FTSE 250 COMPANY Interserve has announced it will drop its Big Four auditor Deloitte for fifth-largest firm Grant Thornton.
This is the first time that a FTSE 350 company has swapped its Big Four auditor to a non-Big Four auditor since the introduction of UK and EU rules at the end of last year, which require large companies to put their audit out to tender on a regular basis.
The international support services and construction business Interserve, announced today it had concluded its formal tender process for a statutory audit contract.
“Following the now completed audit of the group’s accounts for the year 31 December 2013, Grant Thornton will be appointed as Interserve’s statutory auditor,” a statement said.
The decision will be subject to shareholder approval at its AGM on 13 May 2014.
A spokesman for Interserve said that Deloitte had been its auditor for the last 15 years.
Anne Fahy, chair of Interserve’s audit committee said: “We thank Deloitte for their significant contribution as Interserve’s auditors over many years and we look forward to working with Grant Thornton UK going forward.”
Scott Barnes, CEO, Grant Thornton said: “Following a competitive tender process, we are delighted to be proposed as auditor to Interserve. The appointment is recognition of our proven track record in working with large, dynamic, complex organisations. It is also testament to Interserve’s innovative approach as they lead the way in stimulating change in the audit market.”

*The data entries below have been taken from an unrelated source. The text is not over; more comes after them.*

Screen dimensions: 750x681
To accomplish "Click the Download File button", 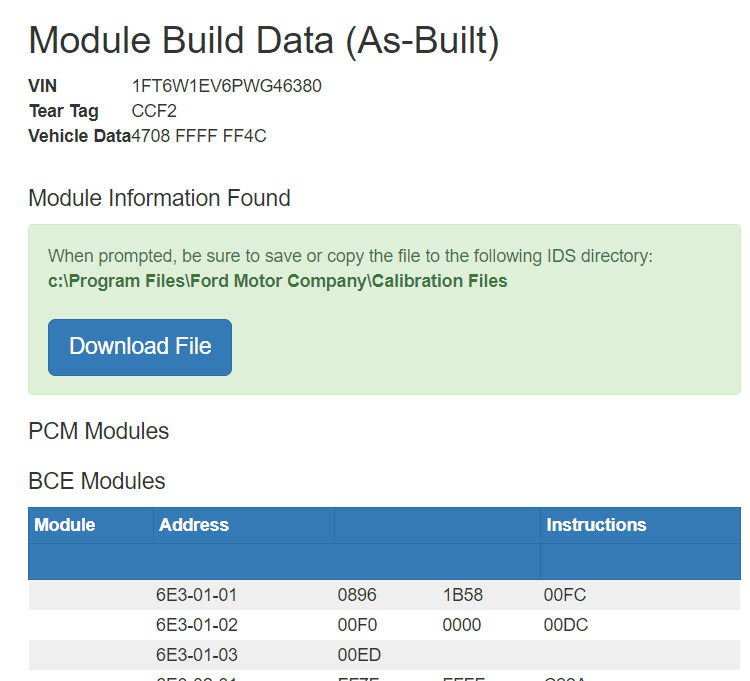I will click(140, 347).
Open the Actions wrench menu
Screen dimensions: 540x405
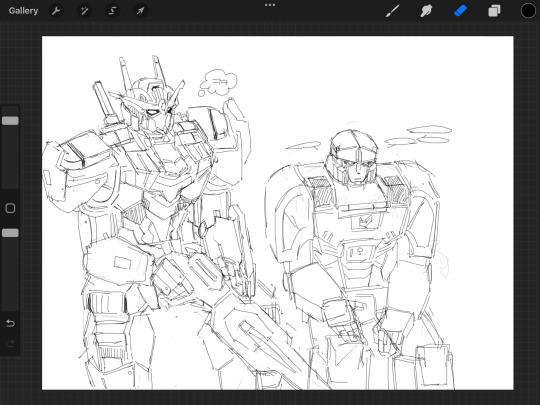point(56,11)
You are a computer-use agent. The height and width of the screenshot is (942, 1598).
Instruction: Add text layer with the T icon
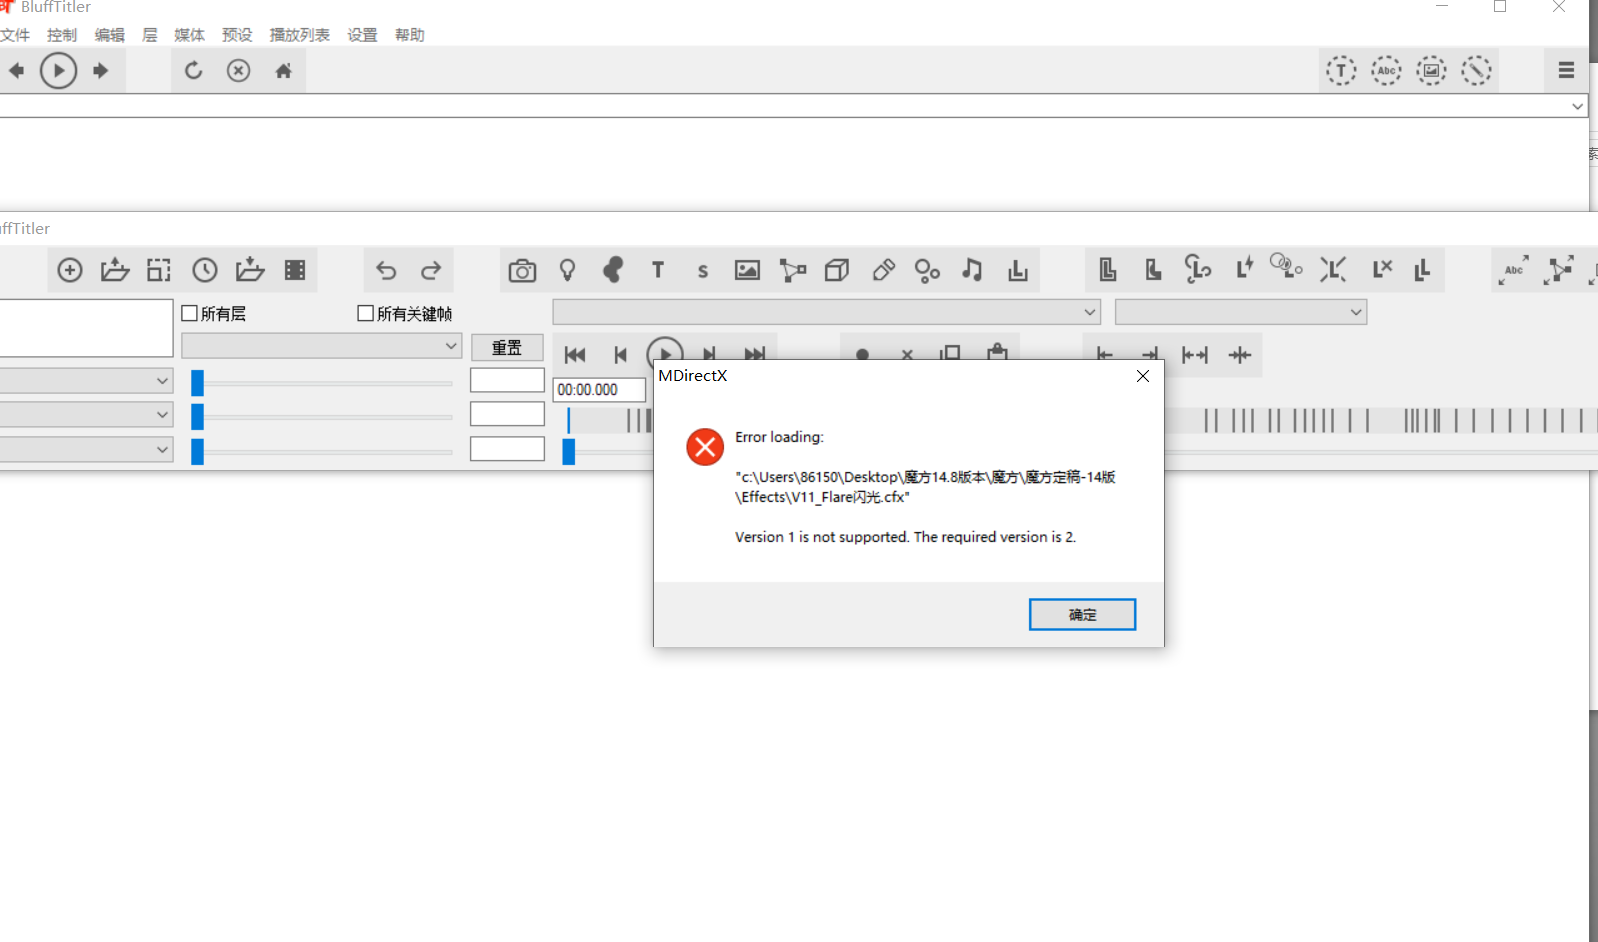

Interserve reported a gross revenue of £3.1bn, with profit after tax of £55m and a workforce of more than 75,0000 worldwide in its annual report for the year ended 31 December 2013. The latest results also showed that operating profit had increased 11% to £86.7m.
Last month the company announced it would acquire a subsidiary of Rentokil, Initial Facilities, for a cash consideration of £250m. The deal will be funded through a new bank facility together with net proceeds of placing more than 12 million new ordinary shares, representing 9.99% of Interserve’s current share capital.
In an interview with Financial Director, Interserve group finance director Tim Haywood (pictured) said that in 2010 the company had promised it would double earnings per share by 2015.
Haywood was also keen to tackle the pension deficit at the company and said during the interview that, “when investors are looking at us, one of the negatives that they look at is your pension situation”.
In December 2011 the pension defict was £150m, with Haywood insisting he would rid the company of that deficit by 2019.
He has made in-roads to that effect with the defict now standing at £5.9m for the year ended 31 December 2013, a drop from £77.8m in 2012.
Haywood was heavily involved in setting an agreement with the trustee of its pension scheme to transfer the assets from its investment in the government’s Private Finance Initiative (PFI). Interserve transferred £55m from its PFI portfolio in recent years to reduce the deficit.
The company also realised £174m from the PFI portfolio, and invested £67m into acquiring businesses in growth markets, such as frontline services, oil and gas, and then transferred £55m to the pension scheme.
Its UK clients include the BBC, British Airways, The Metropolitan Police, HMRC, John Lewis and Alliance Boots.
According to the latest Accountancy Age Top 50+50 table Deloitte had a fee income of £2.3bn, with £663m attributed to audit services. While Grant Thornton had a fee income of £460m, £124.1m attributed to its audit service line.